Now let me just rush to the defense of Perl 5 by saying a variety of things at the same time. Perl 5 does try to steer you in the right way by having you use strict and use warnings by reflex; Perl 5 is bound by its promise of backwards compatibility, which is very good and noble; Perl 1 certainly was not about writing large applications and managing the resulting complexity; and global variables do make a lot of sense in a one-line script.

Perl 6 has an inherent focus to help you start small, and then help you put in more strictures and architectural underpinnings as your application scales up. In the case of variables, this means that in scripts and modules, lexical variables (à la strict) are the default, but in those -e one-liners the default is package variables. (Rakudo doesn’t implement this distinction yet, and one has to use lexical variables even at the command line.

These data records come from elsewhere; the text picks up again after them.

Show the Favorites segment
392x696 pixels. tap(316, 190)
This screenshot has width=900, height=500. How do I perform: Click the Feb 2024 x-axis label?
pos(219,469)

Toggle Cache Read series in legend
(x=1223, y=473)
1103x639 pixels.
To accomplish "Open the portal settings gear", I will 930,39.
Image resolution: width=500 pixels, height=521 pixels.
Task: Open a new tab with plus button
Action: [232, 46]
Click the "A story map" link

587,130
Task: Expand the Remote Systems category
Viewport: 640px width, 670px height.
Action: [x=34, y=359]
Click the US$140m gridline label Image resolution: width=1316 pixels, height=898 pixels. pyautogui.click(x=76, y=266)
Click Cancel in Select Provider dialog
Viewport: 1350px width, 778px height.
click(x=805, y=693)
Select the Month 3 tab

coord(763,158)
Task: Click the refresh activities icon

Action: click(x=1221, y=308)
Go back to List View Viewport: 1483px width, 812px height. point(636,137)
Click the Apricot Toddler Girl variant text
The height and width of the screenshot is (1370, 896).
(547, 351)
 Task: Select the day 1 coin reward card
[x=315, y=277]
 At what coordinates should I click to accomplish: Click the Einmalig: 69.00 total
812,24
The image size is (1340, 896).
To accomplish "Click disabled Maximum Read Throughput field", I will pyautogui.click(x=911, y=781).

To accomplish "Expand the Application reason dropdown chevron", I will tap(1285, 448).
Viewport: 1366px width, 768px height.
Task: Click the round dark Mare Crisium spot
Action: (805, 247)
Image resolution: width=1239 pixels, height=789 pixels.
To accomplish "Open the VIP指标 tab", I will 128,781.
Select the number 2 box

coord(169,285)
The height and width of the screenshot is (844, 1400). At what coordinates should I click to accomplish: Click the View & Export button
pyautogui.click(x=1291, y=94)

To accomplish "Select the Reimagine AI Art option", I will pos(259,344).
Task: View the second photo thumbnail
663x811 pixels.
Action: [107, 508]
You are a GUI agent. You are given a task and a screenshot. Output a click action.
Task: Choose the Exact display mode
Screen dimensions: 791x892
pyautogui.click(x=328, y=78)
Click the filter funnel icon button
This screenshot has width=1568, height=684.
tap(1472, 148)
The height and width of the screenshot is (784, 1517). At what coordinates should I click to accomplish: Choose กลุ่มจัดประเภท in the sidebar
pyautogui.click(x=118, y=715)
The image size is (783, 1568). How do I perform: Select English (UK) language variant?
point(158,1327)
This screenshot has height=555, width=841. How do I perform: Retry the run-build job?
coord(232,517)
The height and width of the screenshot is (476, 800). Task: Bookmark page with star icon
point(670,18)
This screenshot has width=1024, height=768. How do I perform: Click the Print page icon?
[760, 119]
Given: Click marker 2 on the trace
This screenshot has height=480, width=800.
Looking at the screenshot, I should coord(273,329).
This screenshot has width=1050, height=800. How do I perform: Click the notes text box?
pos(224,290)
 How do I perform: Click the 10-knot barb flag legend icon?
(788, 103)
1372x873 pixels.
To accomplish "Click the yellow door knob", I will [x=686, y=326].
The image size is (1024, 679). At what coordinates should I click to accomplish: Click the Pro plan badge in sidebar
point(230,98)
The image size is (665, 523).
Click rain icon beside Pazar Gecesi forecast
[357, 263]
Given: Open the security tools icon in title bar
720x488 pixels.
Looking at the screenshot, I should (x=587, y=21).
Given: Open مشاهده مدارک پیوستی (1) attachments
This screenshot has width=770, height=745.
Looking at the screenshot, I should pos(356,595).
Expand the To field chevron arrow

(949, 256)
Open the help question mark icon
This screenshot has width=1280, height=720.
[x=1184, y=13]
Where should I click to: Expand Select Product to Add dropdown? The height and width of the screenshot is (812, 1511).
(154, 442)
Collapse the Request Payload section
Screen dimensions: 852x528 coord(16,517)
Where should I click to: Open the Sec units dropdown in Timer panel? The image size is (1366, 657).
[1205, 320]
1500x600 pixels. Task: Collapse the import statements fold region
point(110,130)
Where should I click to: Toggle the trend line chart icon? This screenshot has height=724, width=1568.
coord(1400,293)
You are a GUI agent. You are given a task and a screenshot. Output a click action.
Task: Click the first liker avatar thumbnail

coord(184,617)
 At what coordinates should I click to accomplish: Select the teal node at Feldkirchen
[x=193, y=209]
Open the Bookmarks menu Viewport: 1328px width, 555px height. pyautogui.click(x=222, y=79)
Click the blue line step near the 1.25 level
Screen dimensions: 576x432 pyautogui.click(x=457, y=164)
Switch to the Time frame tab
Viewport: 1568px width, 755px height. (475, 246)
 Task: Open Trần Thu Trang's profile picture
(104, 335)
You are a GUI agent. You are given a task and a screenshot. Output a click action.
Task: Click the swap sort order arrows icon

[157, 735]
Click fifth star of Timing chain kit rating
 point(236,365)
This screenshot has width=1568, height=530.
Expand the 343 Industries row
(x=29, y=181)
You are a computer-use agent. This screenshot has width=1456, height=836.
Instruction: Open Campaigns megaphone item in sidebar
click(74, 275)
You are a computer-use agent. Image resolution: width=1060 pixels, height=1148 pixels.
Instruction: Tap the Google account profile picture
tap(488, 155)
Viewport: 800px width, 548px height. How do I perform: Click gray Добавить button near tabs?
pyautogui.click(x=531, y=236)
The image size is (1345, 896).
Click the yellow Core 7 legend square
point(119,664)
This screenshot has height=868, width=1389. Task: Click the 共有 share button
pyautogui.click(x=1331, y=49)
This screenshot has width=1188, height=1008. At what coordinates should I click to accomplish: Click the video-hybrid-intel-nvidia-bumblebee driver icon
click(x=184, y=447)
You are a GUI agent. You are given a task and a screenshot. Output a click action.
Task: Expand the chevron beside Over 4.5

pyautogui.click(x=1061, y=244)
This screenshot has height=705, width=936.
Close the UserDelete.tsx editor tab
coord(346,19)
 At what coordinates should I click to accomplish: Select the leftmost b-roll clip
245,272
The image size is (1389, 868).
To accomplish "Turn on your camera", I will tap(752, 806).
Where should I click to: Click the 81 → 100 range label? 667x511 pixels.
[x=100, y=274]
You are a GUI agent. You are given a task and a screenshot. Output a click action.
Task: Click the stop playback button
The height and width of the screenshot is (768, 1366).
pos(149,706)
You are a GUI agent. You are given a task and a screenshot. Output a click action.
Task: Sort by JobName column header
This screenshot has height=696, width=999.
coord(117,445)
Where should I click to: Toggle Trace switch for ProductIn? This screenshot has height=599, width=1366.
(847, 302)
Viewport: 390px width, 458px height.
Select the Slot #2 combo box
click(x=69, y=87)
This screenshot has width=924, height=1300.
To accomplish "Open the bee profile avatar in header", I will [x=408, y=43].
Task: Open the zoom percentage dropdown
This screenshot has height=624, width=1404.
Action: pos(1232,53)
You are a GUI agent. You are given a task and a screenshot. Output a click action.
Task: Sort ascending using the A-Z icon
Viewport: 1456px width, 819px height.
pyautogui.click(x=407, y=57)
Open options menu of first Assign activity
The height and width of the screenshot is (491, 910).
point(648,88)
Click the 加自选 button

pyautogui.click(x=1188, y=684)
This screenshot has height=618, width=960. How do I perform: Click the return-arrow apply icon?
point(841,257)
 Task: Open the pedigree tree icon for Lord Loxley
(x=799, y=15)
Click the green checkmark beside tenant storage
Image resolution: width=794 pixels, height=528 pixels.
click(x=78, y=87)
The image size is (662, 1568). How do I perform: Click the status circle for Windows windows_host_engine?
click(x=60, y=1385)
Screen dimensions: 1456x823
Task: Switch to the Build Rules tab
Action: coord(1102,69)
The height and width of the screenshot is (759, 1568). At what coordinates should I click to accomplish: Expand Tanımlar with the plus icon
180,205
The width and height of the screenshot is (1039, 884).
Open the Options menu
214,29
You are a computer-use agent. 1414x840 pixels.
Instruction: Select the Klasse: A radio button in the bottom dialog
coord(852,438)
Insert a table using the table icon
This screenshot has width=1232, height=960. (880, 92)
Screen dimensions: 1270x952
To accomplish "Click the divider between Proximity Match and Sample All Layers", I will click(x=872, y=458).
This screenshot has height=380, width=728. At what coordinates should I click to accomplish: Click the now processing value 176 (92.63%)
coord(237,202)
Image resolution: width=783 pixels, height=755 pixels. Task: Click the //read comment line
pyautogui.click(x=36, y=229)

After it’s been implemented in Rakudo, I’d expect the perl6 invocations above to get past compilation, and produce outputs similar to the perl invocations.)

Moving along. At this point you might consider all that’s worth saying about lexical variables to have been said — not so. You see, the result of designing things right is that surprising and awesome bonuses keep falling out. Consider this subroutine:

sub counter($start_value) {
    my $count = $start_value;
    return { $count++ };

What’s returned at return { $count++ } is a block of code. So each time we call counter, what we get back is a little disconnected piece of code that can be called, as many times as we want.

Now look what happens when we create two such pieces of code and play around with them:

my $c1 = counter(5);
say $c1();           # 5
say $c1();           # 6

my $c2 = counter(42);
say $c2();           # 42
say $c1();           # 7
say $c2();           # 43

See that? The vital observation here is that $c1 and $c2 are acting entirely independently of each other. Both keep their own state, in the form of the $count variable, and although this might look like the same variable to us, to the two invocations of counter it looks like two different storage locations — because each time we enter a block of code, we start out afresh. The little block of code returned from some run of counter retains a relation to that particular storage location (it “closes over” the storage location, protecting it from the grasp of the Grim Garbage Collector; thus this kind of block is called a closure.)

If closures look a lot like lightweight objects to you, congratulations; they are. The principle behind closures, regulating the way values are accessed, is the same as the principle behind encapsulation and information hiding in OO. It’s all about limiting the extent of things, so that they can wreak as little havoc as possible when things turn ugly.

You can do nifty things like closures with lexical variables. You can’t with package variables. Lexical variables are cooler. QED.